In 2010, Canton founded a publishing company, Mozaic Editions, with headquarters in Oxford and Barcelona. The objective of this company is to publish and promote the musical heritage of Catalan composers, mostly forgotten in Catalonia but of some prestige and renown in America. In order to fund the research activities related to Mozaic Editions, Canton donated his personal library, which contains 12,000 music scores, mainly manuscripts and first editions of Latin American composers from the 17th to 19th centuries. At the same time, Canton significantly contributed to the Catalonia-Mexico relationship through the Mexican-Catalan Society, of which he is a member. He has given numerous conferences, both in Mexico and Catalonia, revolving around the common cultural heritage of both countries.

In addition to writing and music, Canton holds a PhD in telecommunication engineering by the Technical University of Catalonia and is the author of a number of publications in the field of human-computer interaction. In 2009, he was selected to co-star in a TV spot for the Technical University of Catalonia. Among his scientific contributions, he introduced the concept of structural annealing into the field of Monte Carlo methods. During his academic years at the Technical University of Catalonia, Canton was selected, together with a team of Catalan researchers, in 2002, to collaborate with the European Space Agency in one of the first parabolic flights. The conducted experiments, supervised by Dutch astronaut Wubbo Ockels, on the capillarity effect under weightlessness conditions, proved feasible to grow plants in Lunar soil.

His publications and research have been awarded and/or supported by the Council of Les Masies de Roda (2009), the Contemporary Cultural Center of Barcelona (2010), la Casa América Cataluña (2010), the Council of Sant Joan de les Abadesses (2010), the Provincial Deputation of Girona (2010), the General Consulate of Mexico in Barcelona (2010), the Ramon Llull Institute (2011, 2012), the Consejo Nacional para la Culturay las Artes in México (2011), the National Institute of Fine Arts in Mexico (2012), among others.

Currently, he combines his musicology activities with scientific research in the field of artificial intelligence, machine learning and computer vision. In 2012, he joined Microsoft Research in Cambridge (UK) and later relocated to Seattle where he currently resides.

== Publications ==
- Cristian Canton et al. Centenario 1910 México. Ed. Fundación Conmemoraciones 2010, A.C. Sextil Editores, 2009.
- Cristian Canton.
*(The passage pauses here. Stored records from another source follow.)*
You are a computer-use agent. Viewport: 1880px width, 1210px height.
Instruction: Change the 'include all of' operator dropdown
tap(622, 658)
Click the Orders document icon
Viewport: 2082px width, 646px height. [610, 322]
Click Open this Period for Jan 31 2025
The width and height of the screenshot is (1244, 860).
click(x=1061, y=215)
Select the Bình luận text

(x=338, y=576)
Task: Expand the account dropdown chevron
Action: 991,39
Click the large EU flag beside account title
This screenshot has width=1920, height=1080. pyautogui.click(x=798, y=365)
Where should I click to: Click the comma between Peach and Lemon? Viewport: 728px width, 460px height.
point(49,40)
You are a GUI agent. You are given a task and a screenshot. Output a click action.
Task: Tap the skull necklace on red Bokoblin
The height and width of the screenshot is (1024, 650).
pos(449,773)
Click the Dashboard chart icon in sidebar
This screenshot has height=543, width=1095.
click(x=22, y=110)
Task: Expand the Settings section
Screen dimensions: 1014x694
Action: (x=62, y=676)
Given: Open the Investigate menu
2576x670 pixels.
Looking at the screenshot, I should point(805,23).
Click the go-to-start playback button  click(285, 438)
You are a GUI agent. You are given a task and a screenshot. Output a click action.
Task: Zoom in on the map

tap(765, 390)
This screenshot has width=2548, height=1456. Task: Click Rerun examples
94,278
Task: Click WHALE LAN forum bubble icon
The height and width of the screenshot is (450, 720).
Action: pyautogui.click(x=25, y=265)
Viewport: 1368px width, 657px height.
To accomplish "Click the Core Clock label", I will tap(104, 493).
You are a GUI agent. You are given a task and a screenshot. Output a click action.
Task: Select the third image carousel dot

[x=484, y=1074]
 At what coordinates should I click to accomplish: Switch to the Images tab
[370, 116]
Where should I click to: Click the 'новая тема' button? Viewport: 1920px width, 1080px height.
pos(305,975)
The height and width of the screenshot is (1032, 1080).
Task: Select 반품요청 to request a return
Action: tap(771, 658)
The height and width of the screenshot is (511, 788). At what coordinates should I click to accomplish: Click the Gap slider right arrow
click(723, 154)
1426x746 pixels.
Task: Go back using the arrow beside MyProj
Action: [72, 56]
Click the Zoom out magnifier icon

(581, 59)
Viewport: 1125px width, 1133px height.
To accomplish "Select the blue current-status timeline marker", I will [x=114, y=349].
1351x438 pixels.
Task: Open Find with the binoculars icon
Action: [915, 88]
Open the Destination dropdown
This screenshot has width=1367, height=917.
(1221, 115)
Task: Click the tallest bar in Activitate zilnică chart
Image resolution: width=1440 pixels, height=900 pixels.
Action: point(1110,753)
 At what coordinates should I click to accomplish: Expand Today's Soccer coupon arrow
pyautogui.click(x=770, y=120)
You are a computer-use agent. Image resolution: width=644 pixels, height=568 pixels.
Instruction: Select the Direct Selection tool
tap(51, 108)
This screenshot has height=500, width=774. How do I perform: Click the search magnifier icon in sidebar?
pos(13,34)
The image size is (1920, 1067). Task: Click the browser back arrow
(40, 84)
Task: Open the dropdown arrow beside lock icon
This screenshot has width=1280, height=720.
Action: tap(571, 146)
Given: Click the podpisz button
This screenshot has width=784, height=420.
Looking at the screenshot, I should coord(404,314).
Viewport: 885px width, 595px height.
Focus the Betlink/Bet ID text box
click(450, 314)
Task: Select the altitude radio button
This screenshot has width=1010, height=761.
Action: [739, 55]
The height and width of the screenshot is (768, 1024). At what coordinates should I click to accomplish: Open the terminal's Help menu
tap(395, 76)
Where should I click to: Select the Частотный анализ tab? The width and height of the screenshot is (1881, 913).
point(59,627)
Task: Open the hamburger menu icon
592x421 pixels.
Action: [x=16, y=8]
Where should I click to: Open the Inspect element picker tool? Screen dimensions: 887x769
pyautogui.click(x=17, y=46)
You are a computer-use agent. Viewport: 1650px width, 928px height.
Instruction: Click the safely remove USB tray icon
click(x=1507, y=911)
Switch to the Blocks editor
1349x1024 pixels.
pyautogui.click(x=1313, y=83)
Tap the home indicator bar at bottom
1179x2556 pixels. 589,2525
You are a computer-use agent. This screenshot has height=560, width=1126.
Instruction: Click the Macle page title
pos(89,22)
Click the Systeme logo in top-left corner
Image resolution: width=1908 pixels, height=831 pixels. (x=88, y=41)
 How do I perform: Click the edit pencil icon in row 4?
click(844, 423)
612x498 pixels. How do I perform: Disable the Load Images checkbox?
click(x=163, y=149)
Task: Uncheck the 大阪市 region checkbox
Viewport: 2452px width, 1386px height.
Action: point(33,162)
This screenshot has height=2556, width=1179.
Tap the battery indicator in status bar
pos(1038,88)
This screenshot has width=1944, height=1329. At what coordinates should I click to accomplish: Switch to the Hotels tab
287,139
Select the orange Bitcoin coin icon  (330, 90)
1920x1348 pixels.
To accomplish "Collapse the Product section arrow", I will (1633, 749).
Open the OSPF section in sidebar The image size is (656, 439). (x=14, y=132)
Vida i obra de Luis G. Jordà (1869–1951). El músic de les Masies de Roda que va triomfar a México. Ed. Ayuntamiento de les Masies de Roda, 2010.
- Cristian Canton y Raquel Tovar. Jaime Nunó. Un santjoaní a América. Ed. Casa América-Cataluña, 2010.
- Cristian Canton y Raquel Tovar. Jaime Nunó. Un sanjuanense en América. Ed. Casa América-Cataluña, 2010.
- Cristian Canton. Luis G. Jordà: Un músico catalán en el México porfiriano. Mozaic Editions, 2011.
- Cristian Canton. Jaume Nunó: su legado musical. Co-edition by the National Fund for Culture and Arts / National Council for Culture and Arts and Mozaic Editions, 2012.
- Cristian Canton. Músics catalans a Amèrica: amb la música a una altra banda (essay, in Catalan and Spanish), 2014 (under review).
- Cristian Canton. Un perfum tan llunyà (novel, in Catalan), 2014 (under review).